# WHAT YOU WILL DO
Which lines below include the string "field"? Please show each one.
=== Begin Enclosure ===
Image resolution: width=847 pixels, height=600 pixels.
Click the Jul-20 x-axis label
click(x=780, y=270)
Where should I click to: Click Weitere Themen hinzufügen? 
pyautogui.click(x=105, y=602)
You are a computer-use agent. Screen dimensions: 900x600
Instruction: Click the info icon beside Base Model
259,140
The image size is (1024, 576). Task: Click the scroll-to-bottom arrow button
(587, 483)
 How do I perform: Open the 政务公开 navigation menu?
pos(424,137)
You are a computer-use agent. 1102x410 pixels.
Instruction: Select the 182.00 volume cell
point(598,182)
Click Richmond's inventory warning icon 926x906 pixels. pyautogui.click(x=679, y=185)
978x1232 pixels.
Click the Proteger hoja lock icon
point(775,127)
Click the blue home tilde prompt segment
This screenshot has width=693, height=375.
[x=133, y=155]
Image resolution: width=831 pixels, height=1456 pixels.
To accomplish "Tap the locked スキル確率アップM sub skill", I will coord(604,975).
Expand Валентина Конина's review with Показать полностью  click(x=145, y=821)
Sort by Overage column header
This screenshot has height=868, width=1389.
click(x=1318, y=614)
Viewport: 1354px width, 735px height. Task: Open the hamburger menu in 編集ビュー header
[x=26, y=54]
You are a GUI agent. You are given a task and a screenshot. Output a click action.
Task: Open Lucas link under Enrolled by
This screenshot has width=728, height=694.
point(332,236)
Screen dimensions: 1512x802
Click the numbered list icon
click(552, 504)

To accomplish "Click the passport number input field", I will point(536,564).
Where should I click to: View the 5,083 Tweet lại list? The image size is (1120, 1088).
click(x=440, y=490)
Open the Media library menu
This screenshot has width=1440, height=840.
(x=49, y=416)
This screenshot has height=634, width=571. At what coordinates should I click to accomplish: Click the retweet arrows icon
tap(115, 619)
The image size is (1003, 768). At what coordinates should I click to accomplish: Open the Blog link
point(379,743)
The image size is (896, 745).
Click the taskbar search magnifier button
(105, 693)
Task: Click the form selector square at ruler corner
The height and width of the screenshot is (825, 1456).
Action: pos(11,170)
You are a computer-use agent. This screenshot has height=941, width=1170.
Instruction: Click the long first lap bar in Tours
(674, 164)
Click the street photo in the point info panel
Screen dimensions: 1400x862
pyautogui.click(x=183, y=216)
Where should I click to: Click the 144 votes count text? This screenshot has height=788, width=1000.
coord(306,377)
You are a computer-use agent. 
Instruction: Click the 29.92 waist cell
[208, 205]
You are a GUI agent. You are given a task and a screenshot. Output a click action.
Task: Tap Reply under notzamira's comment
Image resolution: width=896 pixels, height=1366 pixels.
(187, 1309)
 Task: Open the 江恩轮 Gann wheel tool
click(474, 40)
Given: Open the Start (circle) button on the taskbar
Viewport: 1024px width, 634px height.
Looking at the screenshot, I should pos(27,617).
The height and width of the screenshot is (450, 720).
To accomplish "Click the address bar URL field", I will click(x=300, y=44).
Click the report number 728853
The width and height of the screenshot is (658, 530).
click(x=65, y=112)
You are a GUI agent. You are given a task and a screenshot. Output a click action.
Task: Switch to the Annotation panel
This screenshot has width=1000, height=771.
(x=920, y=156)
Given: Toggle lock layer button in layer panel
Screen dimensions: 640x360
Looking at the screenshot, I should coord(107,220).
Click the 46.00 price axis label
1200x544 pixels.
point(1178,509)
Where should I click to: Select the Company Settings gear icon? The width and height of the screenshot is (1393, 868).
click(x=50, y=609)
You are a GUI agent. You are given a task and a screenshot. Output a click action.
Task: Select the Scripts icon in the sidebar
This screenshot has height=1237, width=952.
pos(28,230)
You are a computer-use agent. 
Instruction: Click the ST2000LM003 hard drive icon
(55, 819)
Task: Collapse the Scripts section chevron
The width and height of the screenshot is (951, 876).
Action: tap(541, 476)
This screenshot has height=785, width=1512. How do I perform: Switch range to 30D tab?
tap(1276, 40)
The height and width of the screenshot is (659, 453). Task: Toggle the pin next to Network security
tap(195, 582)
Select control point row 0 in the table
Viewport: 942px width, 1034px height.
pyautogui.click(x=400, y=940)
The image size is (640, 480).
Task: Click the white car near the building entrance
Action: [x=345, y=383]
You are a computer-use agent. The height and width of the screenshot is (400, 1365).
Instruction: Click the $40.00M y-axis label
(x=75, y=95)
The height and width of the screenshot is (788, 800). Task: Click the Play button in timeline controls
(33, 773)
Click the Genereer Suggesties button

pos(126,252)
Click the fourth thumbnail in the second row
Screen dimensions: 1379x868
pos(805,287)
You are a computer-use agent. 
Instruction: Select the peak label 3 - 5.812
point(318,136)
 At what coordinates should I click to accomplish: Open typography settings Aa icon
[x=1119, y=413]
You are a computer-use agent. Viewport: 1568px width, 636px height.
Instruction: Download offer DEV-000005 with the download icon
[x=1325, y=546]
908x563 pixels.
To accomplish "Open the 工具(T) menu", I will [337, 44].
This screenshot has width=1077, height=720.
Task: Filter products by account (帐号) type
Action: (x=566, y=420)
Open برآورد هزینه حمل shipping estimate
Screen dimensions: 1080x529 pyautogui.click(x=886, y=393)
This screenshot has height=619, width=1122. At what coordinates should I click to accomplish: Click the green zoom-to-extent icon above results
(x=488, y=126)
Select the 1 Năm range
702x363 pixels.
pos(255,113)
=== End Enclosure ===
# EXERCISE SOLUTION
To accomplish "Click the passport number input field", I will point(536,564).
To accomplish "Click the address bar URL field", I will click(x=300, y=44).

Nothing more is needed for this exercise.